Jorge Palma no 'Jornal de Notícias'


Público dá-me segurança e garante a sobrevivência

Jorge Palma lançou "Norte", novo disco de originais composto no Porto Em conversa com o JN, cantor e compositor confessa-se "mais sóbrio e tranquilo" Popularidade em redor do artista continua a aumentar

Ei-lo de regresso. Apenas três anos e meio após o lançamento do seu álbum homónimo, Jorge Palma surge com um novo disco de originais. Intitula-se "Norte" e, realmente, foi quase todo concebido a Norte - no Porto e em Gaia.

O regresso é algo inesperado - não nos olvidemos que Palma esteve sem gravar originais durante mais de 12 anos antes do álbum anterior. Mas Jorge, sentado no sofá da sala da sua casa no centro de Lisboa, desmente que tenha sofrido pressões da editora "Às vezes perguntavam-me se já podiam ouvir alguma coisa nova e eu dizia para terem calma".

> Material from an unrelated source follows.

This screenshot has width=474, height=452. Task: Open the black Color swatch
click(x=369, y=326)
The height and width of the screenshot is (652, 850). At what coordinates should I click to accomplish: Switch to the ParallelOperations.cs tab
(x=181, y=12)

O novo trabalho "foi feito com muito rigor e nada foi deixado ao acaso". Contou com a preciosa colaboração de um leque de músicos e nele se ouvem canções escritas ao volante do automóvel, auto-estrada acima - rumo, claro, ao Norte "Um gajo quando está na auto-estrada vai concentrado. Deu-me para escrever orquestrações e outras ideias. Às vezes acontecia chegar a Gaia com coisas já praticamente escritas", afirma o condutor que escreve enquanto conduz mas que já não bebe antes, ou depois, de ir para o volante.

Não bebe? Não Jorge Palma largou o álcool. "Mas não quero dar muita importância a isso", murmura. "Agora sinto que ataco as coisas com muito mais vigor", confessa, admitindo que "a presença do álcool fez-se sentir sempre desde os 14 anos, mas isso não quer dizer que eu andasse sempre a cair de bêbado". E acrescenta: "Era só às vezes".

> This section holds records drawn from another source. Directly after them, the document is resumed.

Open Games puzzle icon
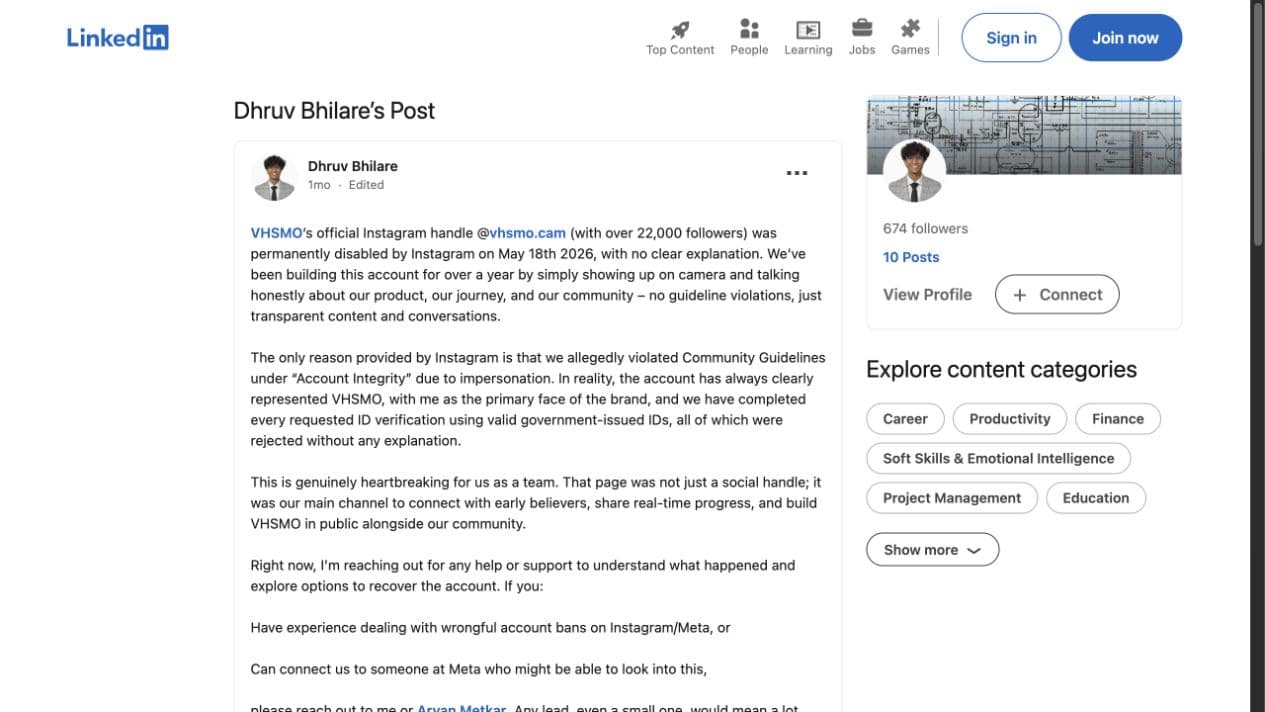This screenshot has height=712, width=1265. [910, 29]
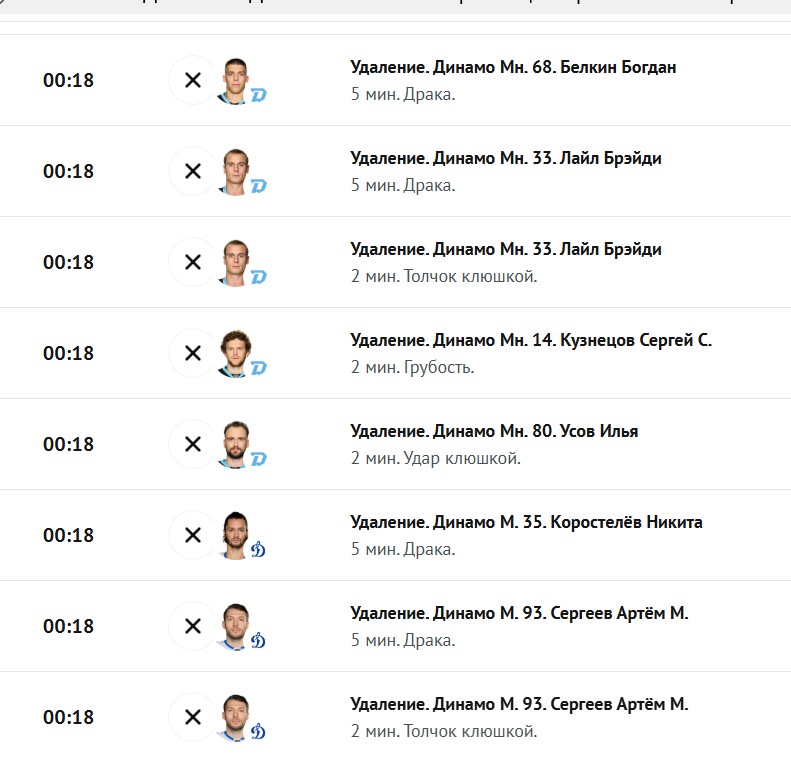
Task: Open the "Удаление. Динамо Мн. 68. Белкин Богдан" entry
Action: tap(513, 67)
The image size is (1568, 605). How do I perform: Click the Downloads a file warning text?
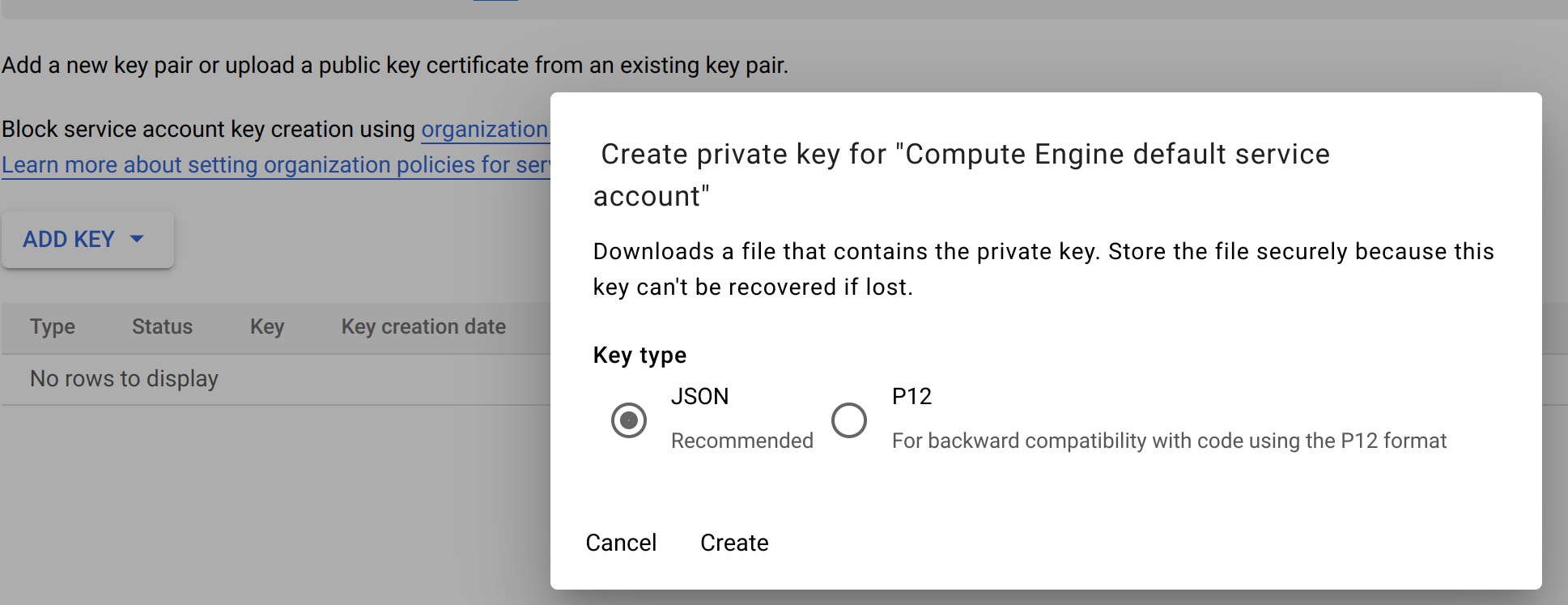[1043, 269]
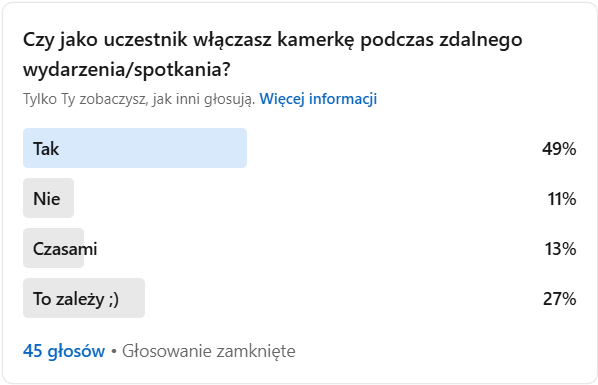Click the 13% result value
Screen dimensions: 598x385
(x=560, y=249)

"Eu estava habituado a ter uma certa euforia e a preocupar-me menos com as coisas", prossegue, enquanto assevera que "foram muitos anos com essa bengala do copo de whisky e as cervejas". E, assim, Jorge Palma sente-se mais produtivo "O álcool ou outro tipo de aditivos podem estimular a imaginação e abrir as tais portas, mas isso só funciona durante um certo tempo", aponta. "Depois, às tantas, é só um vício e acabas por já deixar de ter acesso a um estímulo - torna-se um hábito, uma prisão e empata um bocado os movimentos".

Hoje o seu estilo de vida é "mais caseiro". Diz ele "Já não tenho o gozo de estar horas seguidas num bar ou numa discoteca. Estou lá um bocado, porreiro, estou com os meus amigos, mas passado um bocado venho para casa ler ou ouvir música para no dia seguinte estar fresquinho".

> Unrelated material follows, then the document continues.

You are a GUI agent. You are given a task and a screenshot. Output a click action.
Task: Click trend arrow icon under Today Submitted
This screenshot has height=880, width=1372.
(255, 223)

Jorge Palma nunca vendeu tanto como agora. O seu leque de admiradores disparou em todas as direcções sociais e não cessa de crescer. Ele tem consciência disso. E, claro, sente-se feliz "Ainda hoje, ali no café, um gajo que não tinha mais de 22 anos chegou ao pé de mim e disse: 'Posso cumprimenta-lo? Gosto muito do seu trabalho'. Isso acontece todos os dias".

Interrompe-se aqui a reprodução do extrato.